Two rival gangs are battling it out at Harvard Medical School. No, they're not fashioning makeshift weapons out of stethoscopes and tongue depressors, but there are millions of dollars at stake, along with what some say is Harvard's reputation.
The first group, made up of around 200 students and faculty members, is "intent on exposing and curtailing the industry influence in their classrooms and laboratories, as well as in Harvard's 17 affiliated teaching hospitals and institutes," reports today's New York Times.
Harvard recently earned an F from the American Medical Student Association, which grades medical schools' conflict-of-interest policies on money from the pharmaceutical industry, even as other top-tier schools like the University of Pennsylvania, Stanford and Columbia secured A's and B's.
Harvard also faced embarrassment last year when Sen. Charles Grassley (R-IA) accused two of its psychiatrists of potentially breaking federal and university conflict-of-interest rules by failing to fully report huge fees from drug companies.

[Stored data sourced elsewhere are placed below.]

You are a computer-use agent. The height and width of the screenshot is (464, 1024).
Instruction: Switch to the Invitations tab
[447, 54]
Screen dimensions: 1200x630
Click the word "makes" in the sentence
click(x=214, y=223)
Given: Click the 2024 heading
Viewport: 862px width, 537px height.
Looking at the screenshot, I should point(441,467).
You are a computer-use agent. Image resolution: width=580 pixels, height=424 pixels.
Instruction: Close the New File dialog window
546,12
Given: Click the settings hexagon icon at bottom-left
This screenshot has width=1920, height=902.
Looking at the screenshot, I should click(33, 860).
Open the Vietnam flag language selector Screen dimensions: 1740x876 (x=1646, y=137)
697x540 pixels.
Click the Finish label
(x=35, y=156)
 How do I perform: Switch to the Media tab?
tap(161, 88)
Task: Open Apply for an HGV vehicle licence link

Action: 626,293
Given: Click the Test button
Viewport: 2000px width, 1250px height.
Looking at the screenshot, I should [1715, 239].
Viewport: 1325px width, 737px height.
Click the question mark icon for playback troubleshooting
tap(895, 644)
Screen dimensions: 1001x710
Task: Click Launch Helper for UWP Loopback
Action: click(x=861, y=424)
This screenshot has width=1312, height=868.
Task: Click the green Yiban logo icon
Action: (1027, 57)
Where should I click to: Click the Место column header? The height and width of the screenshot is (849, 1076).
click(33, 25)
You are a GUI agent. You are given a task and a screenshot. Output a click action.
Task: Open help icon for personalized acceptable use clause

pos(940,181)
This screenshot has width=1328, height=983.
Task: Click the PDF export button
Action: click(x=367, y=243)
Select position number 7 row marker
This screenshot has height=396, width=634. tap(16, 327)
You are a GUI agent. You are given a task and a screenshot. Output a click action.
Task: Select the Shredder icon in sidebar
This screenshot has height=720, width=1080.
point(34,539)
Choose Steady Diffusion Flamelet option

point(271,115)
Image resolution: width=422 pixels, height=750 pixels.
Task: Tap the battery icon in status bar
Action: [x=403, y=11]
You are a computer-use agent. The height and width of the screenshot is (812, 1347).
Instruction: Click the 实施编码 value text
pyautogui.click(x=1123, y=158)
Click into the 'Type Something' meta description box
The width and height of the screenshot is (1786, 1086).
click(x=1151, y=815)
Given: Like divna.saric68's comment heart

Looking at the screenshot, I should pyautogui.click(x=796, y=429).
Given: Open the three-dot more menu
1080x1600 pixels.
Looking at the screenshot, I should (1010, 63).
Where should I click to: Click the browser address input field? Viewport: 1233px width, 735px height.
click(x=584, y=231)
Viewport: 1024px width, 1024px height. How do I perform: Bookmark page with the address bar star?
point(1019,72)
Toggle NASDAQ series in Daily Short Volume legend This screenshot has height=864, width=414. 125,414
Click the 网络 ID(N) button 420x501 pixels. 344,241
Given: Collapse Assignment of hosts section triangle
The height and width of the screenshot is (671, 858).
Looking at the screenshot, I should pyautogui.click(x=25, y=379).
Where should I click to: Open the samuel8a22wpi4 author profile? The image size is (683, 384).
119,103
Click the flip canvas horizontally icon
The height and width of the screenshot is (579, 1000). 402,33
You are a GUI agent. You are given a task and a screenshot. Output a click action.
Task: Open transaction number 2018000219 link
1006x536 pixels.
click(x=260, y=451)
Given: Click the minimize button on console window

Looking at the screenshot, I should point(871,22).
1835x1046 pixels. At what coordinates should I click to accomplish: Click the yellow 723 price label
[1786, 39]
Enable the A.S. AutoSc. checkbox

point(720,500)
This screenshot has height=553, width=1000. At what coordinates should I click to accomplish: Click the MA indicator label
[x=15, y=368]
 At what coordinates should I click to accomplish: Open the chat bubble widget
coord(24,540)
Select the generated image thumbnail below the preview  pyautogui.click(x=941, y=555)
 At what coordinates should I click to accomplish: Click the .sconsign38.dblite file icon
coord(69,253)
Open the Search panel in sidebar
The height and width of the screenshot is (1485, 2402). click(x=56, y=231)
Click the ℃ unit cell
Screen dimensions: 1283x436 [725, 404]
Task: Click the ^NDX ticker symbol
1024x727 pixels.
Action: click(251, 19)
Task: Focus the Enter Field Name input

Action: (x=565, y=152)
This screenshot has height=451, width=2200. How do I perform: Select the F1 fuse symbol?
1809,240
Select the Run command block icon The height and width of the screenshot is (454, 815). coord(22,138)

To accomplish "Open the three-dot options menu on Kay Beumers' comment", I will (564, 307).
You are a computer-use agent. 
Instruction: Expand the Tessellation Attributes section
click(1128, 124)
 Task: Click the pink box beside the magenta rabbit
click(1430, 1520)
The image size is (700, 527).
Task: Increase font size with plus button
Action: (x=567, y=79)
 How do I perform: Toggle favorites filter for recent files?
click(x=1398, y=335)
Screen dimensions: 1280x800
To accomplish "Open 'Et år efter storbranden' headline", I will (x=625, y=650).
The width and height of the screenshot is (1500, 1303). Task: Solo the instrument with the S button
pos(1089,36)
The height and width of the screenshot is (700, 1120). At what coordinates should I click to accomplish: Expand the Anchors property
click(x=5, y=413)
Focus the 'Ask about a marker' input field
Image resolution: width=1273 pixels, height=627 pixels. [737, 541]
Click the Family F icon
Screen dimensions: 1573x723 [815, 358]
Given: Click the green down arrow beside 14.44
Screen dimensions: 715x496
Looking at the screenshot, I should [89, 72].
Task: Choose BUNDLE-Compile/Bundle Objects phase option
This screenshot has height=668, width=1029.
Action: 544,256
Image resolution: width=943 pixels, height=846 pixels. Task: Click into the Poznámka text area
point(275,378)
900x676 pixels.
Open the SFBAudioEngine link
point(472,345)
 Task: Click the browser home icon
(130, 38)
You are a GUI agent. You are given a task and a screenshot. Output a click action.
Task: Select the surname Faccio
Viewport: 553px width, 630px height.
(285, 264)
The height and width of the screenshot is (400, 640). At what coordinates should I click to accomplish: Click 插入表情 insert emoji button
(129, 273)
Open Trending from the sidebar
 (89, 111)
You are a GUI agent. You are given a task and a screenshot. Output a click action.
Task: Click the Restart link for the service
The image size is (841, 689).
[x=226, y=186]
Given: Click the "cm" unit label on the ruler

A first-year Harvard Medical student tells the Times:
Before coming here, I had no idea how much influence companies had on medical education. And it's something that's purposely meant to be under the table, providing information under the guise of education when that information is also presented for marketing purposes.
But there's another faction that thinks industry funds have gotten an unfair rap, and it insists that they're a necessity. The medical school's new dean, Dr. Jeffrey Flier, seems to agree to a certain extent. According to the Times, Flier doesn't want to "tighten the spigot" on industry money: "One entirely appropriate source, if done properly, is industrial funds," he said.
But Flier also "wants Harvard to catch up with the best practices at other leading medical schools." He recently formed a 19-member committee to "re-examine" Harvard's conflict-of-interest policies, which the Times says currently do not require faculty members "to report specific amounts received for speaking or consulting, other than broad indications like 'more than $30,000.'" Nor are there "limits on companies' making outright gifts to faculty -- free meals, tickets, trips or the like."
On the other hand, Harvard Medical School does require all professors and lecturers to "disclose their industry ties in class -- a blanket policy that has been adopted by no other leading medical school."
The committee examining these policies will meet on Thursday, but any suggestions to sever the school's ties with industry will likely meet a wall of opposition. The school's Web site has this to say on ties between "biomedical research institutions" and the industry: "The Harvard Faculty of Medicine remains strongly committed to continued growth in these innovative and mutually beneficial relationships." In other words, they're probably not going away any time soon.